SHORT TASK A: In the post about Tim Russert's death, what Sunday show is Russert best known for moderating?
SHORT TASK B: Continue the post mourning Tim Russert, picking up right after its last sentence.
══ SELECTED TEXT ══
Tim Russert will be missed

Jun 13, 2008 22:21

Normally, I'm a very calm person. I keep myself level-headed, with my emotions never too high or too low. I maintain an optimistic outlook on life and do my best to keep a positive attitude in all that I do.

Today, I'm having difficultly living life as usual. Today, I'm greatly saddened, still recovering from the shock when I first heard of the news. This hit way too close to home. Literally.

Renowned journalist and political analyst - and Buffalo, N.Y. native - Tim Russert passed away today. The NBC Washington Bureau Chief, best known for being moderator of the Sunday show "Meet the Press," apparently died of a massive heartattack. He was 58.

First, the incident brings back bad memories for my entire family. My paternal grandfather died of a massive heartattack at the age of 47. Coincidentally, I learned today that he and Tim shared a birthdate: both born on May 7th. Both were born in Buffalo, were Irish, and were Catholic. Both were hardworkers, very personable, and left their families far too soon. I never knew my grandfather, yet I often think about him and what he was like.

Beyond that eerie sort of irony, Tim's death came as a huge shock, as any death like this does. But it bothers me because he's not supposed to go like this, first of all, and I feel like I knew him.
═══
══ SUPPLIED RECORDS ══
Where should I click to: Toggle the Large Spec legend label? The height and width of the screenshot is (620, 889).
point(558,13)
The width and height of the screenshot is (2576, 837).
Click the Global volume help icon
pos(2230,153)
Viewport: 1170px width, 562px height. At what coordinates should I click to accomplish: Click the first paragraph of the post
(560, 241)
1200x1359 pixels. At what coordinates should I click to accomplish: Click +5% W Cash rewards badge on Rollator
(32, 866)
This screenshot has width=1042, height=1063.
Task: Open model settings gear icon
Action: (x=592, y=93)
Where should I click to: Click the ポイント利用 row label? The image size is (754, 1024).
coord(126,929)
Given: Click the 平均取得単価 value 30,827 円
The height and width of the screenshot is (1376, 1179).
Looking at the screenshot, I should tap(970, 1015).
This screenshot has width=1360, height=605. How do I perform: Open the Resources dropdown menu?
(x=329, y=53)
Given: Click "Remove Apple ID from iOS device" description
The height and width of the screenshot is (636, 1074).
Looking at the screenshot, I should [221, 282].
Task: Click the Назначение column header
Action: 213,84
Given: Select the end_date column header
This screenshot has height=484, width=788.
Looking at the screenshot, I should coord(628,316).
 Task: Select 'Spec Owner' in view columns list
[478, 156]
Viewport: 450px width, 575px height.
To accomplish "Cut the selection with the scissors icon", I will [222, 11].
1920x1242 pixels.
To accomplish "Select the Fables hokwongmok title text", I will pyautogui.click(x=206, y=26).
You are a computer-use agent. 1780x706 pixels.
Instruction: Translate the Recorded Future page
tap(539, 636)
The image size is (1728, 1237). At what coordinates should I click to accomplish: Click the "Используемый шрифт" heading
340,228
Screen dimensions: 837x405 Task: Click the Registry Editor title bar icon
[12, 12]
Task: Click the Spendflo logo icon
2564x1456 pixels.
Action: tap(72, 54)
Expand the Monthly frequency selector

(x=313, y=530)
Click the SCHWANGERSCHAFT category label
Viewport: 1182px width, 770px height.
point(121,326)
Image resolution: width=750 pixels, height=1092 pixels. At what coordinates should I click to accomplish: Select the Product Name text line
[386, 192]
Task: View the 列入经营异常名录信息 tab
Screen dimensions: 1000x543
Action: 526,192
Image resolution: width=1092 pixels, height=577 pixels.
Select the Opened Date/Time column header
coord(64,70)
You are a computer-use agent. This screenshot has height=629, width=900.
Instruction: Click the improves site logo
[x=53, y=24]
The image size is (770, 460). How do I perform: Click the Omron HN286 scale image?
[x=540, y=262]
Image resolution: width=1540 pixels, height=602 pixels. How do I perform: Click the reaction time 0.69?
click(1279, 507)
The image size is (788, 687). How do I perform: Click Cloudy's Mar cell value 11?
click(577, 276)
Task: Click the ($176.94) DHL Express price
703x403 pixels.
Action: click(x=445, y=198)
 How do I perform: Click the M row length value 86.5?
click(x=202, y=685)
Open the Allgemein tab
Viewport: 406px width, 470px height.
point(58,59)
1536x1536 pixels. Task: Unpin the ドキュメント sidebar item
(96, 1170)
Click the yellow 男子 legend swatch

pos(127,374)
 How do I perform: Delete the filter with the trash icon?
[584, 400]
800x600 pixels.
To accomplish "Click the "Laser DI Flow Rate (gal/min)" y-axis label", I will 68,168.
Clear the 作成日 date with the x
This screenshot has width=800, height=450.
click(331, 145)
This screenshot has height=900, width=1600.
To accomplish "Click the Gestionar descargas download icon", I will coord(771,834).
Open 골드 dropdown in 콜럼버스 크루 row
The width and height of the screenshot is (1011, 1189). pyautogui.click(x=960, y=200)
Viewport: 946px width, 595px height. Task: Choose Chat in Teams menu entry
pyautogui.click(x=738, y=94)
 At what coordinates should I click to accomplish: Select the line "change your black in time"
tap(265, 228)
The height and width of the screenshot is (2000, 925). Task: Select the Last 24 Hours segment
═══
FINAL ANSWER A: He is best known as the moderator of "Meet the Press."

FINAL ANSWER B:
He was so full of life - he LOVED life. He was a confident man who was never afraid to stand up for what he believed in. His voice was crystal clear and unmistakable. His work as a journalist was top notch - as so much of the outpouring of national reaction today says, "the best in the business." He was a great listener, a great conversationalist, and a relentlessly hard worker who took pride in all that he did. (And it's hard still to write about him in the past tense.)

How could he die?

He's one of those people you just expect to always be around. To live to his 90s, to continue his career until he was old. He's a staple of American journalism. And most importantly, I identify with him so much. So, so much that I never truly realized it until today. It all just hit me at once, as soon as the managing editor at my current employment broke the news to us all at about 3:50 p.m. "Tim Russert has died," I heard him call across the newsroom. We were all in shock.

I'm not sure I admire a journalist more than him, and for the longest time I've always wanted to meet him. What I liked about him most besides his professional work was that he was so personable, so grounded, and always stayed true to his Buffalo roots. And now I'll never get the chance to meet him - not in this world, anyway.

Of course, those local ties are a huge part of why this has affected me the way it has. He's a Buffalo native, a devout Catholic, and a huge supporter of the Buffalo Bills and fan of the Buffalo Sabres. Check, check, and check - we have all three things in common. While I am nowhere near the journalist Tim was, I'd love to be like him someday. Not that job specifically, not necessarily that much in the limelight either, but I'd love to just live my life and do my work the way he always did. I'll definitely work toward that going forward.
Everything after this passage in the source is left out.